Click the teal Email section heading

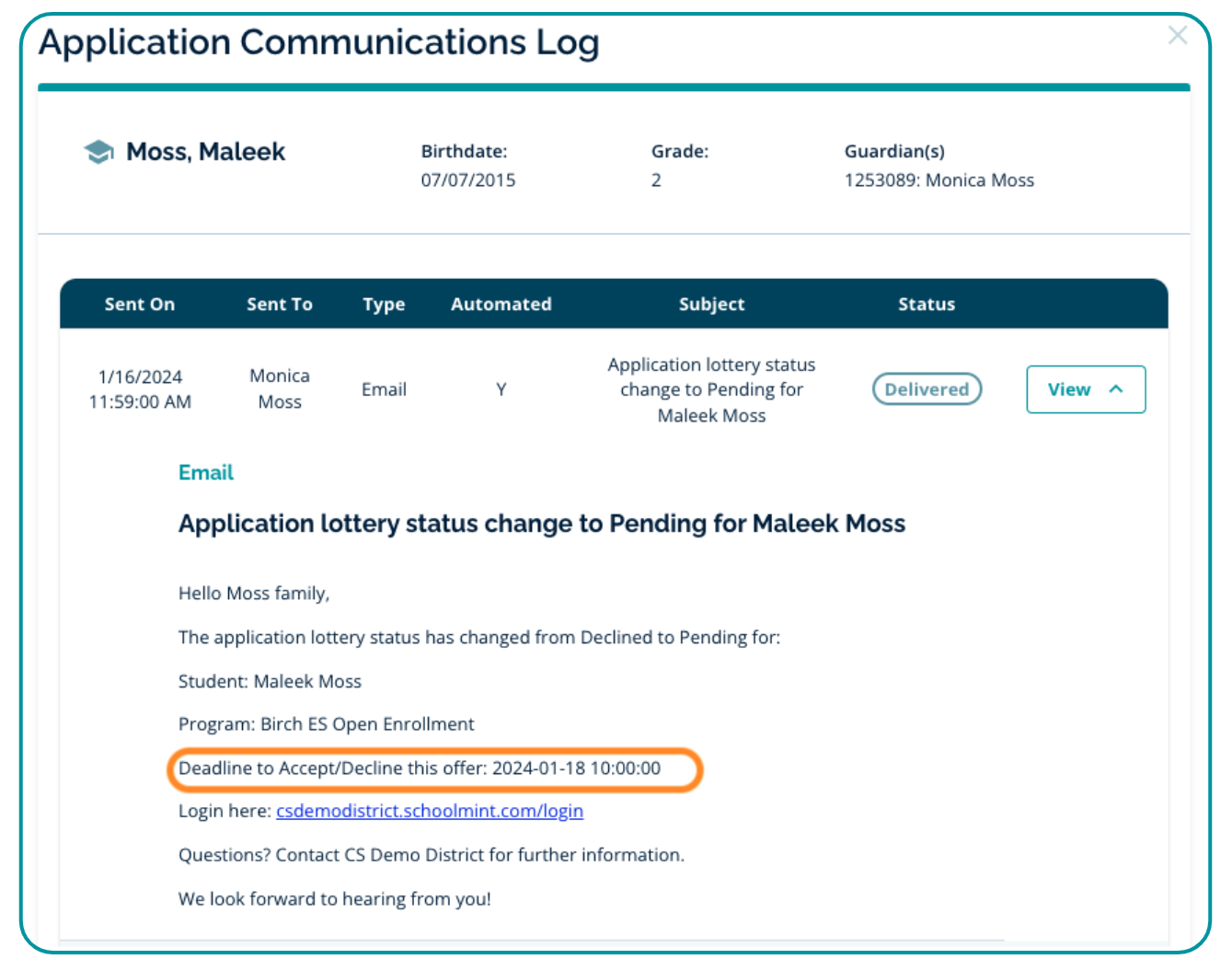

.....

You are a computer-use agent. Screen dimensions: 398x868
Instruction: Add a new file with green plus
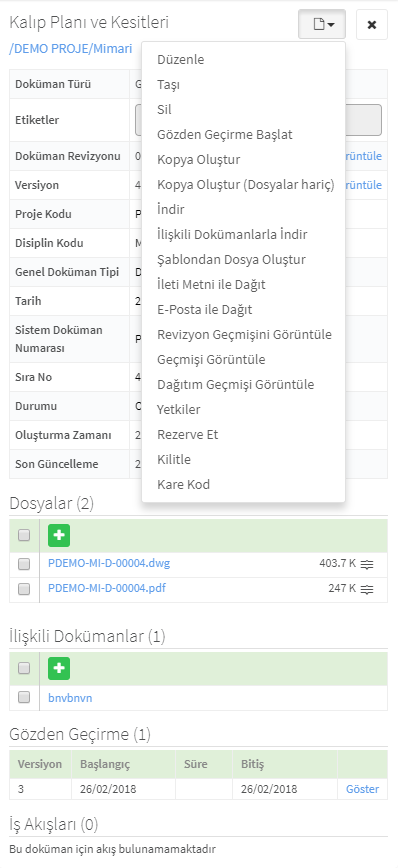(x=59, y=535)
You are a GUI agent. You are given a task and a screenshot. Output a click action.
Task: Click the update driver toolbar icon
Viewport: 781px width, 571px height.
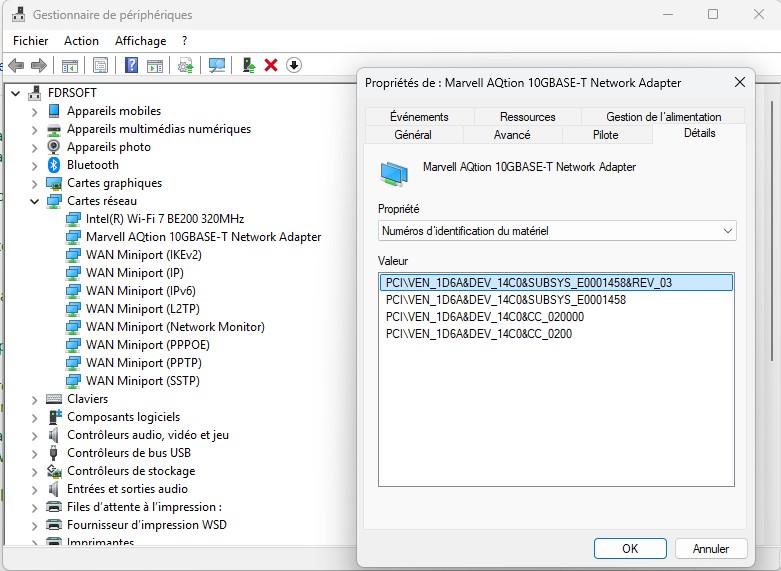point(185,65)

.....

* _Your instructions_: Search the records line by line for the word "agent" and copy every line where it appears.

* _Response to the task_:
You are a computer-use agent. Screen dimensions: 398x868
You are a GUI agent. You are given a task and a screenshot. Output a click action.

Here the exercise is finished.